In patients who had >1 nsVT episode, a second episode >1 hour following the index was selected to perform the same analysis to assess reproducibility.

Retrospective Clinical End Points

The primary end point in patients with underlying cardiomyopathy was considered the first APT. APT was defined as either appropriate ICD shock or antitachycardia pacing. The date and precipitating event (VT or VF) of the appropriate ICD shock or antitachycardia pacing was verified from source documents of ICD interrogation by the treating cardiac electrophysiologist. All clinical end points were collected until death, heart transplantation, or the last available outpatient visit before December 31, 2021.

Statistical Analysis

Data are expressed as mean±SD, median (interquartile range), or number and percentage as appropriate. Two‐tailed t test, χ2 test with Fisher exact or 2‐way ANOVA with Bonferroni post hoc analysis was used to compare clinical variables between groups. A mixed effects model with Bonferroni post hoc correction was used to compare temporal changes in BVR and between groups. Cox hazard regression analysis was used to compare the contribution of clinical parameters to the end point. Retrospective clinical analysis of appropriate ICD therapy was performed by survival analysis. Kaplan–Meier graphs with log‐rank analysis were plotted to assess this end point. Univariate Cox regression analysis was performed for available clinical parameters: underlying cardiomyopathy, age, sex, and left ventricular ejection fraction; electrophysiological parameters: heart rate, QRS duration, and QTc duration; number of nonsustained episodes on Holter; BVR parameters: resting BVR, BVR in the minute preceding nsVT (pre‐nsVT BVR), and temporal change in BVR from preceding timepoint. Multivariable Cox regression analysis was performed using a backward elimination strategy including all variables with a P<0.100 in univariate analysis. Proportional hazard assumptions were assessed using Schoenfeld residuals and visual interpretation of the proportional hazard plots. Collinearity in the final model was assessed using a covariance matrix of the final model. The Harrell's C‐index was calculated for the final model. A P<0.05 was considered significant. All statistical analysis was performed using GraphPad Prism v8, SPSS IBM Statistics v27, and Stata v17.

Results

Patient Characteristics

The demographic and clinical characteristics of the patients are presented in Table 1. A total of 80 ICD candidates with nsVT, 43 ICM+nsVT, aged 66 (57–70) years and 90.6% male, and 37 DCM+nsVT, aged 57 (44–57) years and 70.3% male; 55 ICD candidates without nsVT, 29 ICM‐nsVT, aged 66 (58–70) years and 89% male; and 26 DCM‐nsVT, aged 54 (46–67) years and 74% male were studied. Patients with DCM were younger than patients with ICM (P=0.041 and P=0.043, with and without nsVT, respectively). The patients in all groups were predominantly male, although the ICM+nsVT group had a higher proportion than the DCM+nsVT group (P=0.024).

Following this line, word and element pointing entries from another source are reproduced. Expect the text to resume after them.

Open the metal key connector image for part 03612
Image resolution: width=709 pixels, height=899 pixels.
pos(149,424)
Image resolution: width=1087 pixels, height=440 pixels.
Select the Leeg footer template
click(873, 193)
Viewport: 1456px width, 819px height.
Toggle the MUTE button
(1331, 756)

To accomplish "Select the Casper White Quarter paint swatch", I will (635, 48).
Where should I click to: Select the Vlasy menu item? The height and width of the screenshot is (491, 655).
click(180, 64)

More patients with ICM+nsVT had diabetes (44.1% versus ICM‐nsVT: 17.9%, P=0.037), and fewer patients with DCM had hypertension (DCM+nsVT 21.6% versus ICM+nsVT: 67.4%, P<0.001; DCM‐nsVT: 34.6% versus ICM‐nsVT: 71.4%, P=0.015). Medications were not different between ICM and DCM, with the exception of more aspirin use in patients with DCM+nsVT (DCM+nsVT: 32.4% versus ICM+nsVT: 79.9%, P<0.001; DCM+nsVT: 32.4% versus DCM‐nsVT: 69.2%, P=0.005). There were no differences in ECG parameters between ICM and DCM groups.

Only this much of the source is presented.